>> START Provided records

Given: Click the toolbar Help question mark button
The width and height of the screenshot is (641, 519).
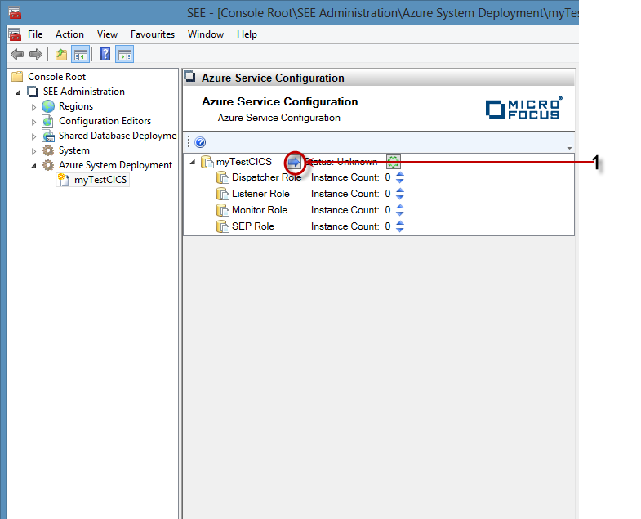Looking at the screenshot, I should (x=105, y=55).
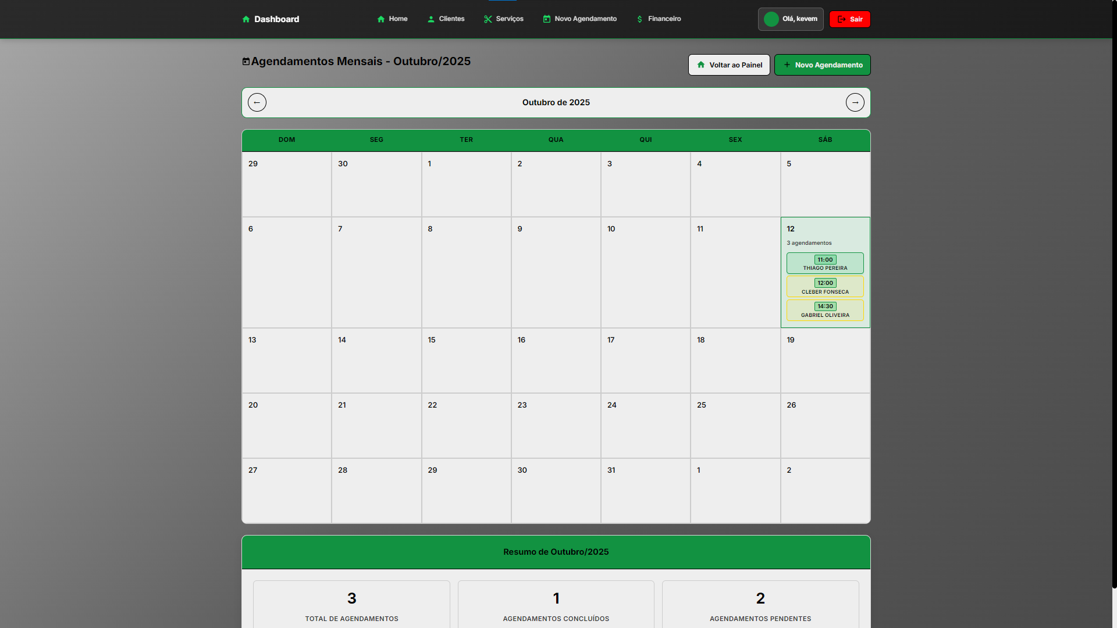This screenshot has width=1117, height=628.
Task: Click the Clientes person icon
Action: click(431, 19)
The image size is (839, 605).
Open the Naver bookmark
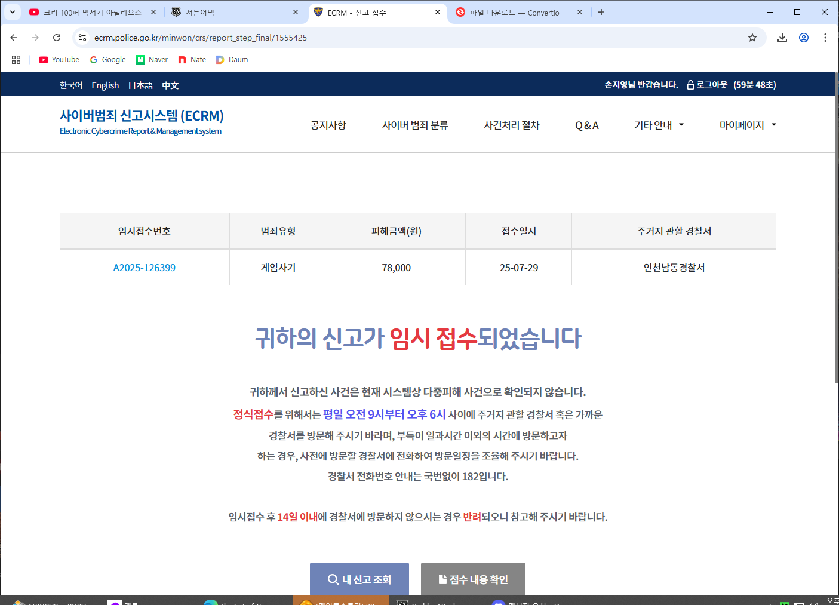(152, 60)
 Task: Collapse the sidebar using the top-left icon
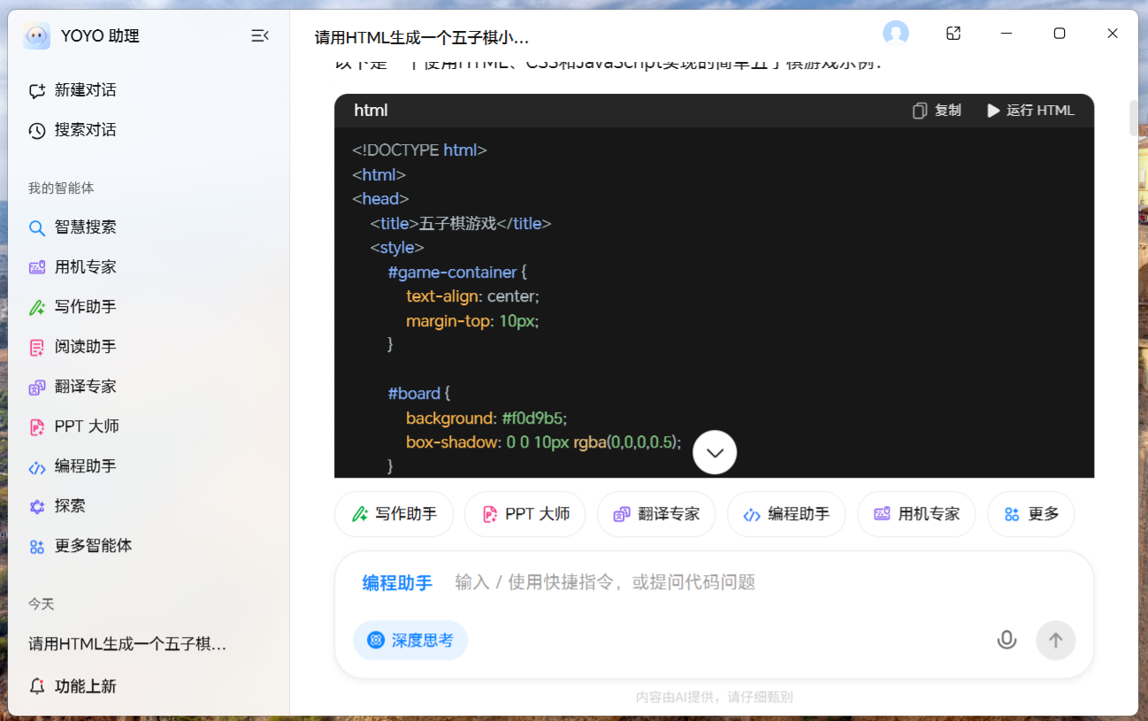pyautogui.click(x=259, y=35)
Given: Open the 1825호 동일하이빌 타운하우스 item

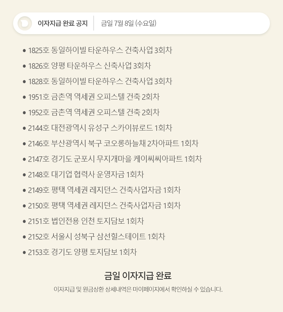Looking at the screenshot, I should 100,50.
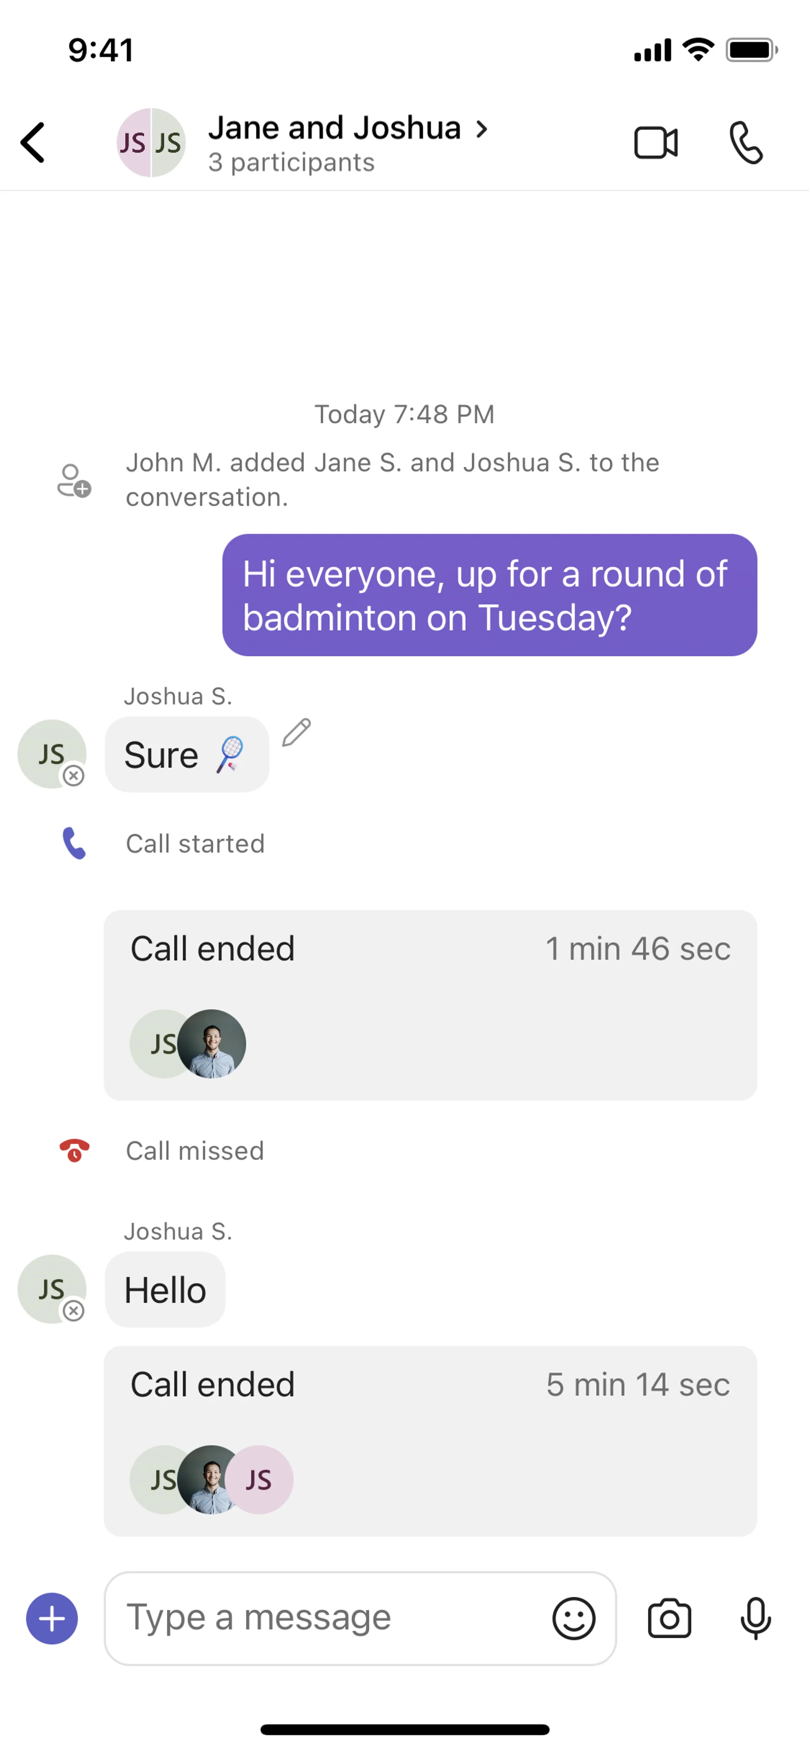This screenshot has height=1752, width=809.
Task: Tap the red Call missed phone icon
Action: 74,1150
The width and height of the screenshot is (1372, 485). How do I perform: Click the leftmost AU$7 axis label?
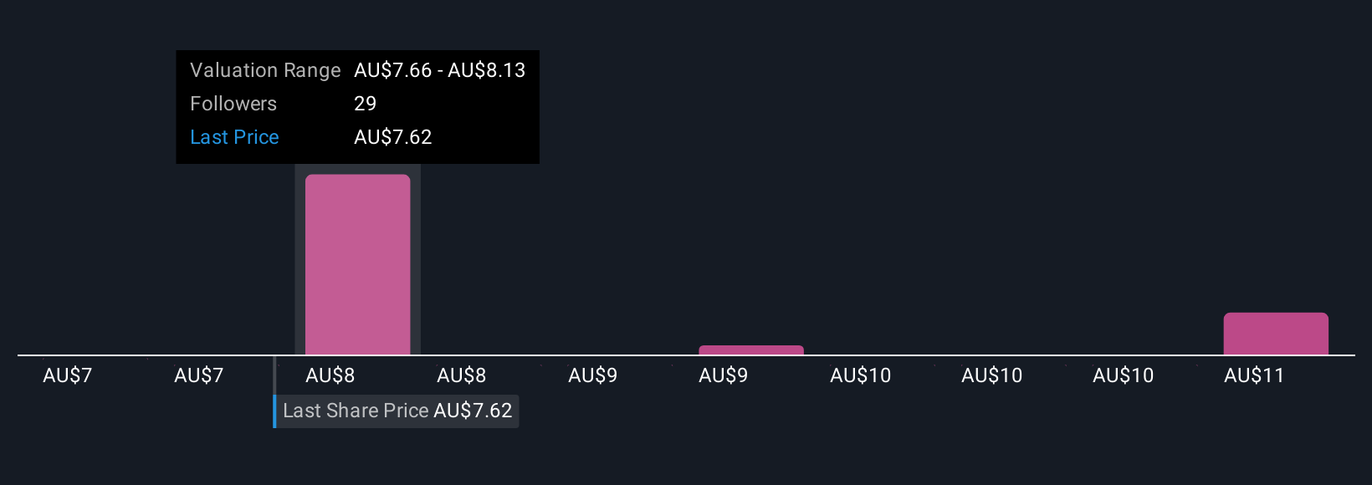click(67, 375)
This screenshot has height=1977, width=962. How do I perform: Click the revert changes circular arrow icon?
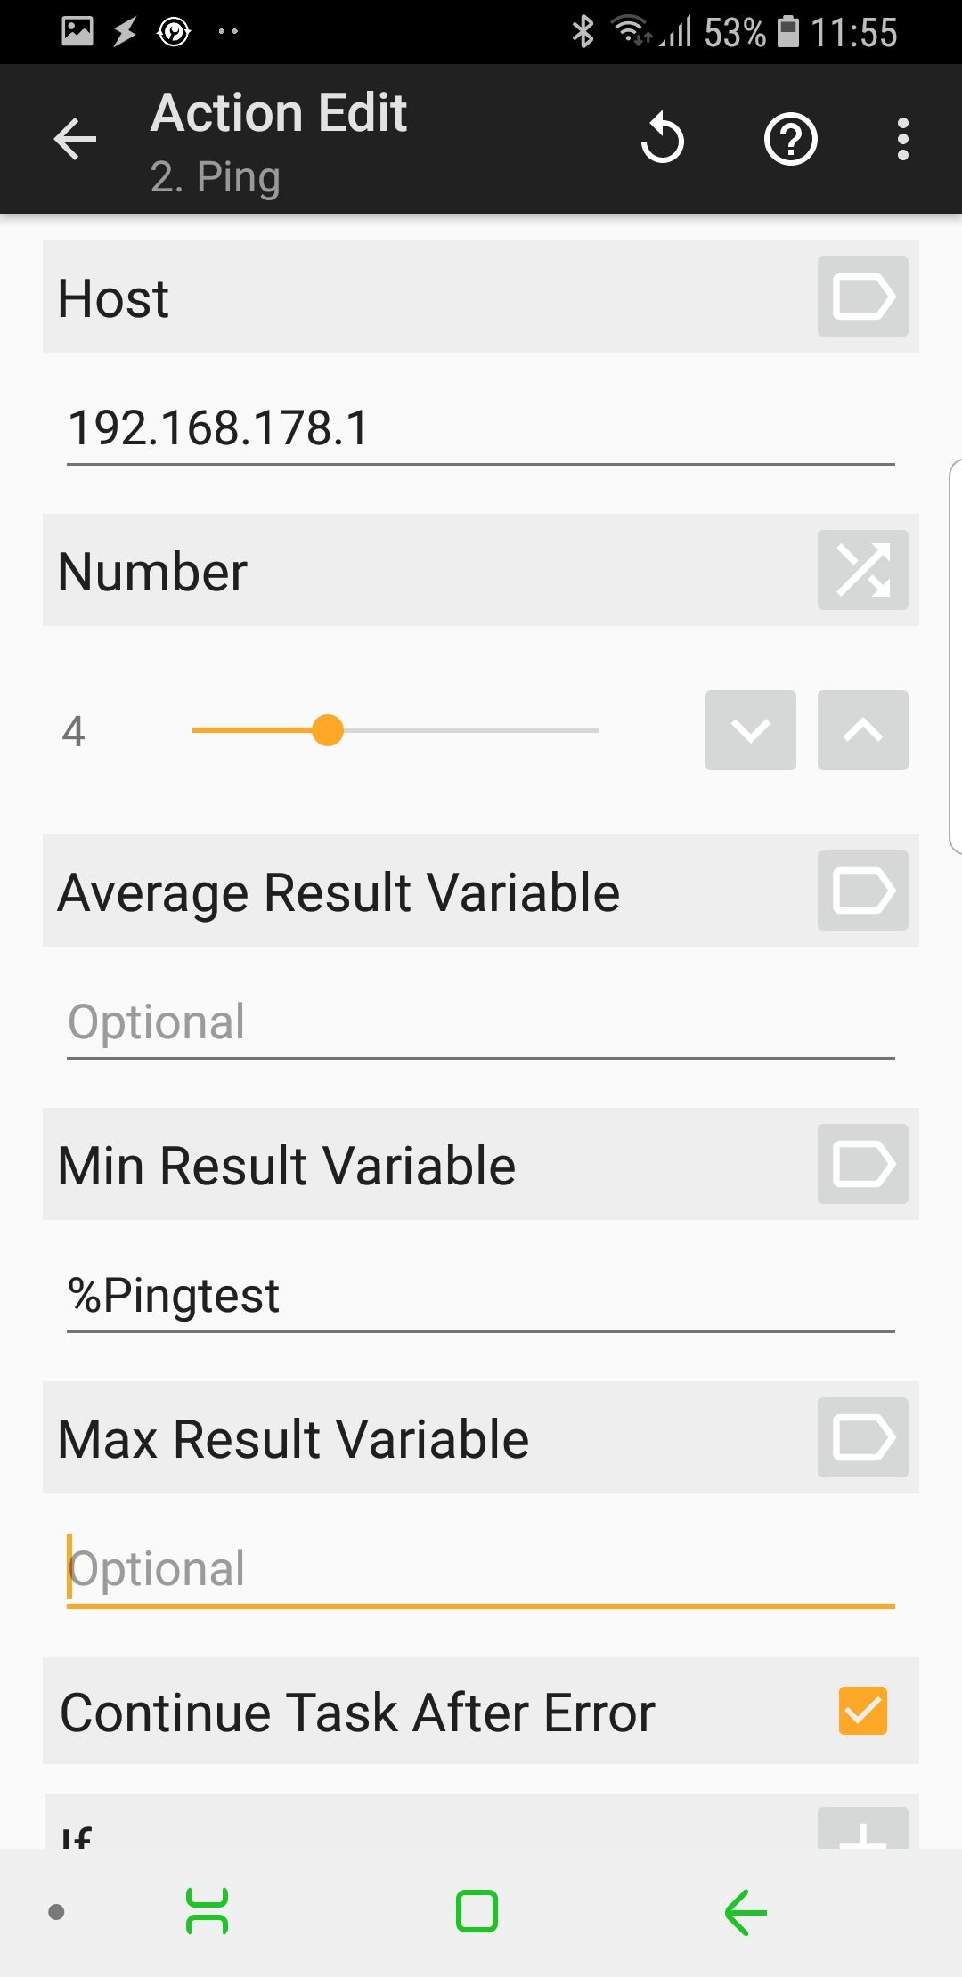(x=663, y=139)
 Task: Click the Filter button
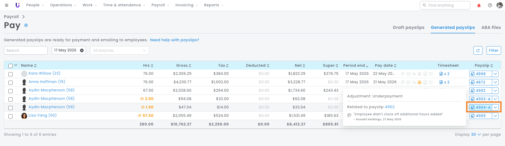[x=494, y=50]
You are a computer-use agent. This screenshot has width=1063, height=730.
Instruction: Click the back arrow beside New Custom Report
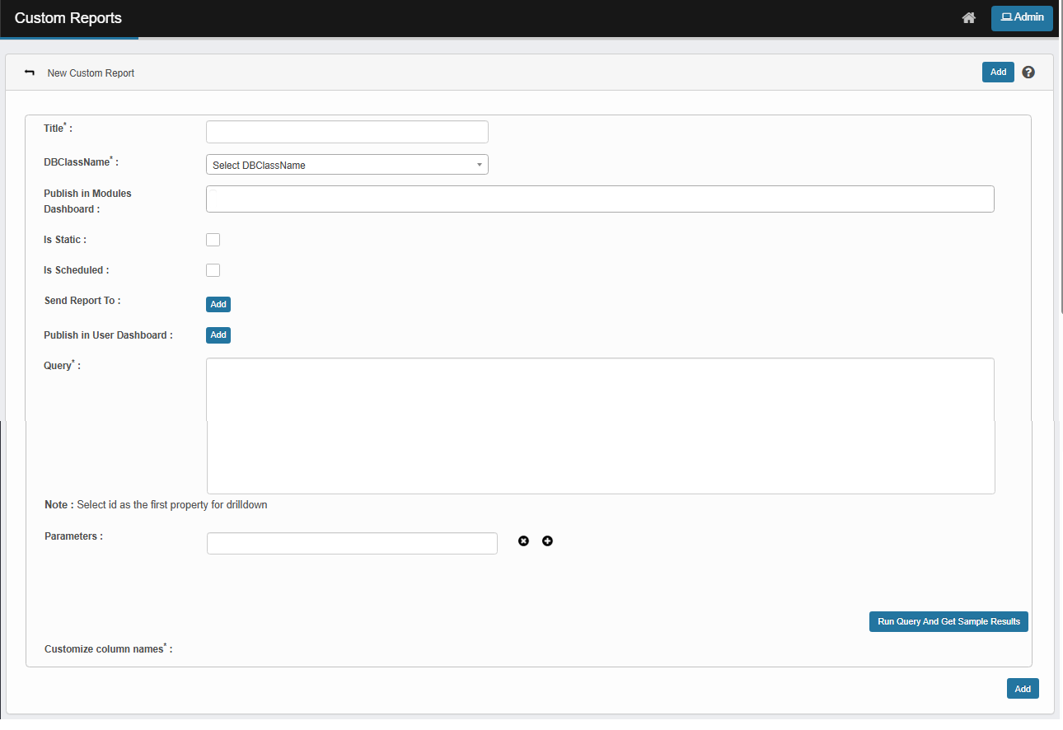pyautogui.click(x=30, y=73)
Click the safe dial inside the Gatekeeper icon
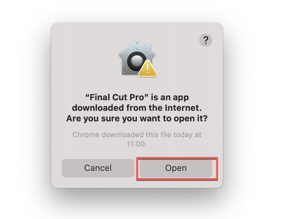 [x=136, y=61]
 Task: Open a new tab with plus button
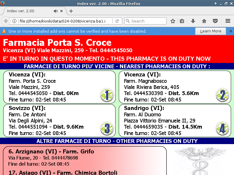(x=71, y=11)
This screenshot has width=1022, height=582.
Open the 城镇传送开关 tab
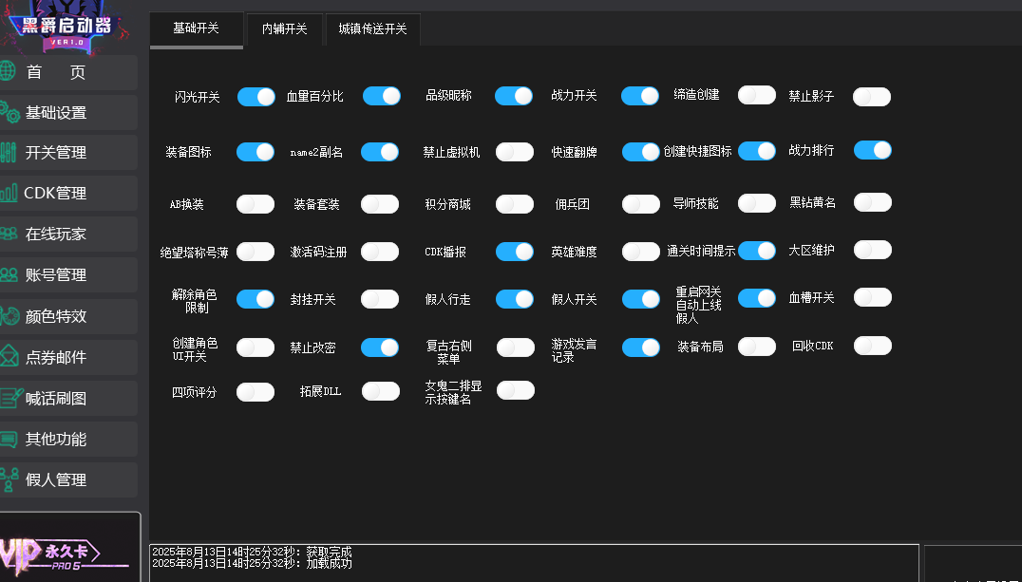click(372, 28)
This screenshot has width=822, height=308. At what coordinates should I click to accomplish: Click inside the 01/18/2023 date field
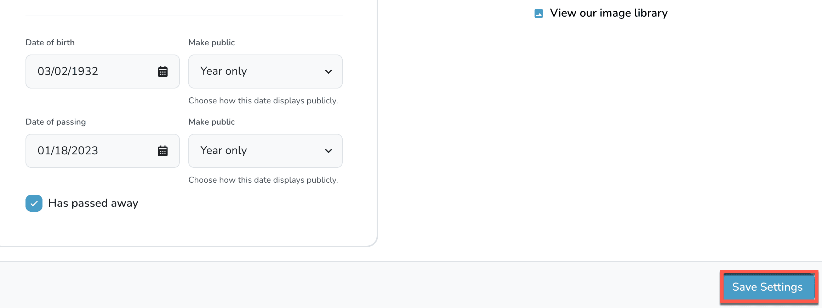pos(89,151)
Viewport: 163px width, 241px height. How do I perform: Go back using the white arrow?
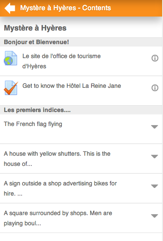pos(10,8)
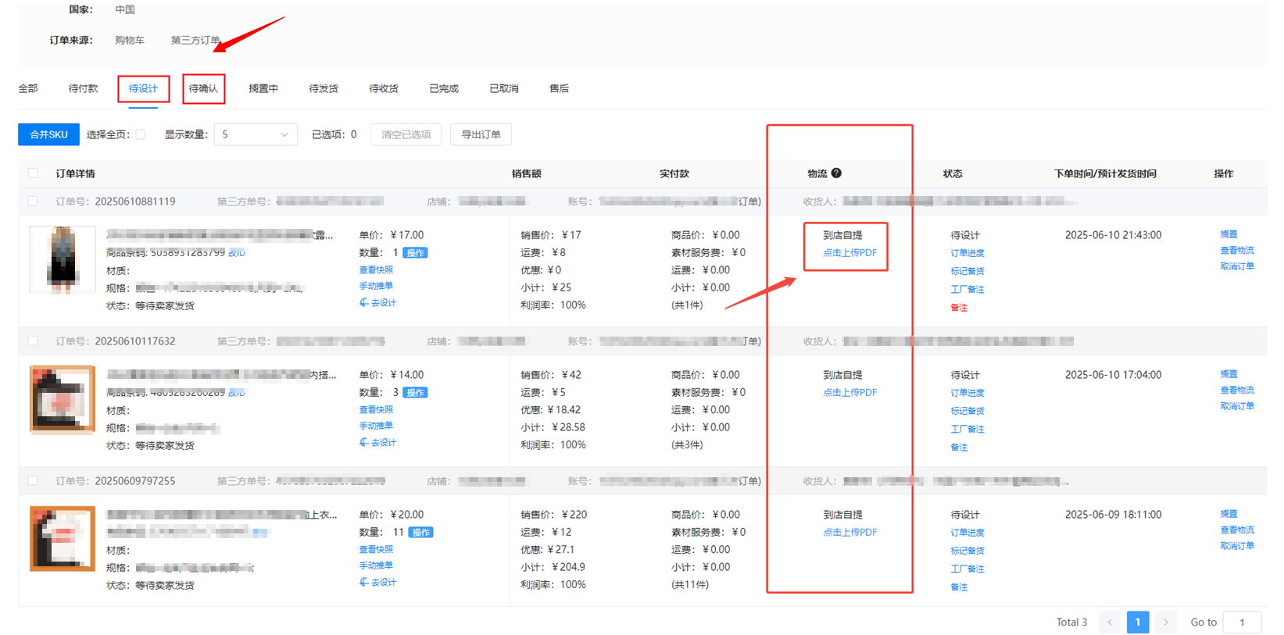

>> END Provided records

### Goal:
Show each line of the records that contains the word "button".

### Result of this task:
Given: Click the toolbar Help question mark button
 Task: Click the Filter button
 Task: Open a new tab with plus button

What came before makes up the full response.